Distracted Driving: By the Numbers
When it comes to staying connected through our phones and tablets, 71% of adults surveyed reported using text messaging or instant messaging apps in their daily lives. In the 18-24 year age group, that number sky-rocketed to more than 97% of respondents regularly sending out LOLs from their hand held devices.

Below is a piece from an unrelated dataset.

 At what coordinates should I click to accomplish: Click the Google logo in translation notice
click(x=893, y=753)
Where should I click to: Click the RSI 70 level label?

Among those texters, only 32% admitted to texting while they were behind the wheel. Most people said they rarely type out messages while on the move, with only 4% identifying as regularly reading or sending texts while driving.
Get the Message
But based on what we see daily on the drive home from work, it’s hard to ignore the apparent increase in texting and driving. Are we simply a province of law-breaking, finger-tapping outlaws who would rather fine tune their dinner reservations than watch out for hazards on the road? Don’t people know they can face a fine and demerits if they get caught? Or that — if we really start swerving around the road — we might face the more serious charge of ‘driving carelessly’ which carries greater fines and demerits?
Put a Stop to Texting
So we asked people why they text and drive and nearly half (48%) of distracted drivers indicated they did so because they were stopped in traffic, while just 32% claimed to be responding to an urgent message. While some Albertans see a traffic stop as a safe zone for texting, it’s hard to safely share the road with other vehicles, pedestrians or cyclists when you tune out at every red light, train crossing, or traffic jam.
The fact is that conversations — on the phone or in the vehicle — provide a cognitive distraction that takes attention away from driving. And some studies have shown that the extra physical and visual distractions of texting increase the chance of a collision by up to 23 times. Those texting drivers who ‘hide’ their phones in their laps only add to the danger by taking their eyes and their minds off the road.
For Safety’s Sake
So is it time for a tough love approach that cracks down on all those Tommy Texters? Tougher penalties were recently introduced, and some departments have even considered seizing cell phones from distracted drivers. At AMA we’re hoping to see more education, greater awareness, and more consistent enforcement, for everyone’s safety.